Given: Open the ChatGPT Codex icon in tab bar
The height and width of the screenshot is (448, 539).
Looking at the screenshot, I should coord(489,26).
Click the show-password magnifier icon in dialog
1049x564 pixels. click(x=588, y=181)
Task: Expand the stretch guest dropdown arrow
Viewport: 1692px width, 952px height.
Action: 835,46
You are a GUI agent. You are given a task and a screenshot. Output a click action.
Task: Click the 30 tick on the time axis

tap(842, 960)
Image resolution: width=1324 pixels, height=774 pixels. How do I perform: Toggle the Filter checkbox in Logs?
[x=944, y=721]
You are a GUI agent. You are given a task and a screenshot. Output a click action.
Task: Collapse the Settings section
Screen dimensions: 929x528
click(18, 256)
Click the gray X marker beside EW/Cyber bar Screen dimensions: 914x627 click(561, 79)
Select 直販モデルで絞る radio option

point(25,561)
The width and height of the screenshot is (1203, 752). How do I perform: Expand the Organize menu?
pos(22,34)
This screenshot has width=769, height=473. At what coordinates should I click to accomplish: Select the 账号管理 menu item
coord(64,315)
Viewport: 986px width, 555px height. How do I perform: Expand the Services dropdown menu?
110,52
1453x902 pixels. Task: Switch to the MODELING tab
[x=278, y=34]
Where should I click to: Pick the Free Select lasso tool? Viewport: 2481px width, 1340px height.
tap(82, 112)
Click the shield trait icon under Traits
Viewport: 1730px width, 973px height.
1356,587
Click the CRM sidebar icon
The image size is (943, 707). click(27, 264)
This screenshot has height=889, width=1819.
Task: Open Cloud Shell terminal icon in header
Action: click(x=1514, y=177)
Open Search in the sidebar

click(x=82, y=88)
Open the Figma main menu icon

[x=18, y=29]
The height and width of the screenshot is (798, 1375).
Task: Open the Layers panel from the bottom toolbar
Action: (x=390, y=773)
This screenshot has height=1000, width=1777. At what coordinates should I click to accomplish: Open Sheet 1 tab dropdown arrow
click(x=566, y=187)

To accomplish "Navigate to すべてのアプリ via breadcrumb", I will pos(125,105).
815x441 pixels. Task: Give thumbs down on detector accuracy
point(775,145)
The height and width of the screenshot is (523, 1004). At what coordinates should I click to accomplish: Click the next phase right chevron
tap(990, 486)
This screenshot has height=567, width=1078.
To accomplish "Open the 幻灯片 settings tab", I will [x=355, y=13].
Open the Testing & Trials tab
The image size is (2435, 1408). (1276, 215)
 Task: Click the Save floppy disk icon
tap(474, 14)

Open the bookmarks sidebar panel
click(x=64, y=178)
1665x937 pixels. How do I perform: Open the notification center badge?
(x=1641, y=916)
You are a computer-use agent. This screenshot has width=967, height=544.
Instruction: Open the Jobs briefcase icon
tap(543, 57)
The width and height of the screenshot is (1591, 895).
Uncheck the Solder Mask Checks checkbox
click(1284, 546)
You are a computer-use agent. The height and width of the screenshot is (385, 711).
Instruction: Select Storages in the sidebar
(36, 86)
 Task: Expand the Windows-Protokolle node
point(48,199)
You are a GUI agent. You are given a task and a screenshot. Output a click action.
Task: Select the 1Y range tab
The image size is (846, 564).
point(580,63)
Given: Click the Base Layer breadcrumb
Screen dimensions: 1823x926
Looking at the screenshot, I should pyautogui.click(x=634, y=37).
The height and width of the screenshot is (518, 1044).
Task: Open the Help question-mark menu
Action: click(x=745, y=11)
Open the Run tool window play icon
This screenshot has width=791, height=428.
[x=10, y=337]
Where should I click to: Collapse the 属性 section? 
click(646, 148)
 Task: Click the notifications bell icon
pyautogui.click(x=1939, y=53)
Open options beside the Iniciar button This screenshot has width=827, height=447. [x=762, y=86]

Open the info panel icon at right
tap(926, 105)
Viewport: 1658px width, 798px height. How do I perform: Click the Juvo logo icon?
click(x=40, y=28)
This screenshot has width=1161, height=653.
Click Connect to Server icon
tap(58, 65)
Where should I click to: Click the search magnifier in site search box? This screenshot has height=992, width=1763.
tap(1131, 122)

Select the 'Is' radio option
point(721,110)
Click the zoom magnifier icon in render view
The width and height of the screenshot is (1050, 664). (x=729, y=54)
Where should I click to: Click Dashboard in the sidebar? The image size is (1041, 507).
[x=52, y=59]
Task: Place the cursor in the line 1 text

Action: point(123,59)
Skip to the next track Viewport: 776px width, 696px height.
*-*-*
**WORK INSTRUCTION**
Whenever the word "computer" shows up in a line of the entries, copy that line.

**YOUR RESPONSE**
You are a computer-use agent. This screenshot has width=967, height=544.
You are a computer-use agent. The height and width of the screenshot is (385, 711).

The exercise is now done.